Who is Ben Bernanke?

Although Bernanke had not shown much do distance himself from the Bushies policy-wise. Before he got involved with Bush, I would never have guessed that he was anything but a middle of the roader. Anyway, in terms of economic analysis, he seems to be laying the groundwork for an interesting rethinking of the economy. The following two Wall Street Journal articles offer two examples:

Ip, Greg. 2007. “Policy Makers at Fed Rethink Inflation’s Roots: Low Unemployment Now Is Believed to Play a Less Important Role.” Wall Street Journal (26 February): p. A 1.

“For decades, a simple rule has governed how the Federal Reserve views the nation’s economy: When unemployment falls too low, inflation goes up, and vice versa. But Fed officials have rethought that notion. They believe it takes a far bigger change in unemployment to affect inflation today than it did 25 years ago. Now, when inflation fluctuates, they are far more likely to blame temporary factors, such as changes in oil prices or rents, than a change in the jobless rate.”

“The new view “has profound implications,” says former Fed economist Brian Sack, now at Macroeconomic Advisers, a St. Louis-based forecasting firm. That doesn’t mean unemployment can be ignored. But it does mean that in the short run, a period of high or low joblessness would be less likely to alter the Fed’s view of inflation and trigger an immediate change in interest rates. A shift in public expectations of inflation, however, would carry more weight in the Fed’s calculations.”

“”Among the feet-on-the-ground Fed inflation forecasters, who do this for a living, there’s been a lot of concern for the last 10 years about whether there’s … less of a relationship between output and future inflation,” says Harvard University economist James Stock. “The accumulation of evidence occurs at a snail’s pace. The evidence now is a lot stronger.” Mr. Stock and fellow economist Mark Watson at Princeton University presented evidence to a Fed conference in late 2005 that inflation’s long-term trend has varied little since 1984, and that most fluctuations were the result of temporary disturbances, such as a change in energy prices.”


Ip, Greg. 2007. “Bernanke Talks on Inflation, Globalization.” Wall Street Journal (3 March): p. A 4.

“Globalization hasn’t had a significant impact on reducing inflation in the U.S. and may have raised it, Federal Reserve Chairman Ben Bernanke said. Nor has globalization weakened the Fed’s control over interest rates, Mr. Bernanke said in remarks prepared for delivery Friday night to the Stanford Institute for Economic Policy Research in California.”

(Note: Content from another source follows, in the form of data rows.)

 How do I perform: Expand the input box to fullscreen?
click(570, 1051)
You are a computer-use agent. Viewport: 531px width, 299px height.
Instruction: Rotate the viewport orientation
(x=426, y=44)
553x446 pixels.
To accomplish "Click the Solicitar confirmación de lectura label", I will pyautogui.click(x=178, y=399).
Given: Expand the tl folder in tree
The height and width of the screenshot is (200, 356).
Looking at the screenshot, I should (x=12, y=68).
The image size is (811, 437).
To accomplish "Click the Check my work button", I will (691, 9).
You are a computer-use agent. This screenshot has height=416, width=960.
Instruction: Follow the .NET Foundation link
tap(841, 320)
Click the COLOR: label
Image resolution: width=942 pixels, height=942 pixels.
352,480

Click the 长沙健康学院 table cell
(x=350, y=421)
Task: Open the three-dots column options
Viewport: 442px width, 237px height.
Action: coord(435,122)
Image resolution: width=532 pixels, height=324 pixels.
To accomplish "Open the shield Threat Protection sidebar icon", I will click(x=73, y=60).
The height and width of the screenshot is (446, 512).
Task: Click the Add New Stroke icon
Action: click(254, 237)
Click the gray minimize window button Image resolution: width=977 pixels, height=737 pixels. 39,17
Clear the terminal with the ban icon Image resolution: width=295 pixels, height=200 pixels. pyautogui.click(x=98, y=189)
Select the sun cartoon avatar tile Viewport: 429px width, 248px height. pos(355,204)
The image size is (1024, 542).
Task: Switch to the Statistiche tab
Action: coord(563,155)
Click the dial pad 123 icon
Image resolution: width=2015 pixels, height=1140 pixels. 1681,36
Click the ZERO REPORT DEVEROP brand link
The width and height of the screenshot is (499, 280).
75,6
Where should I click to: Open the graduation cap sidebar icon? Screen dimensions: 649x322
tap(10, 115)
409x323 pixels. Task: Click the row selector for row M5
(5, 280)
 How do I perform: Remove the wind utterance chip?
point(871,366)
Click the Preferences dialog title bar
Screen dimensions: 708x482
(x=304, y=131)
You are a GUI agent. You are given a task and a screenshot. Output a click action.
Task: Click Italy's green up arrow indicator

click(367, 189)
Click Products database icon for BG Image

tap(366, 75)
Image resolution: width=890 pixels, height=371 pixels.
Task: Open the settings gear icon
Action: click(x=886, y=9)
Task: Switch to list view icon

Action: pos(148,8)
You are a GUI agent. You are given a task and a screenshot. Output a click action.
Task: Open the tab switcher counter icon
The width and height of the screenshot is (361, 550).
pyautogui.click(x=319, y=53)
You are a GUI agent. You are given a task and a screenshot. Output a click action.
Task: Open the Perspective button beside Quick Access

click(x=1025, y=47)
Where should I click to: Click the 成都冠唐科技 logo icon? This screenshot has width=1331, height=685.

“Former Fed Chairman Alan Greenspan Monday said the integration of many countries since the fall of the Soviet Union into the world economy has “brought world unit labor costs down, brought inflation down and interest rates down.” But he also said that as that impact fades, long-term rates could rise by one to two percentage points world-wide in the next three to five years. Mr. Bernanke, however, said increased trade with China has reduced U.S. inflation, now running at about 2%, by only about 0.1 percentage point. And he noted that while these emerging economies have added to the global supply of manufactured goods, they are also adding to the demand for oil and other commodities.”


1 comment so far

  1. Eileen on

    Hi, My name is Eileen Kho. I am very interested in this topic. I have some doubt

    1) What causes inflation in the short run?
    2) What causes inflation in the long run?
    3) How might increased globalization contribute to domestic inflation?
    4) What is Bernanke’s argument for why globalization has not contributed significantly to reducing U.S. inflation?
    5) How might increased globalization affect the way the Fed conducts monetary policy?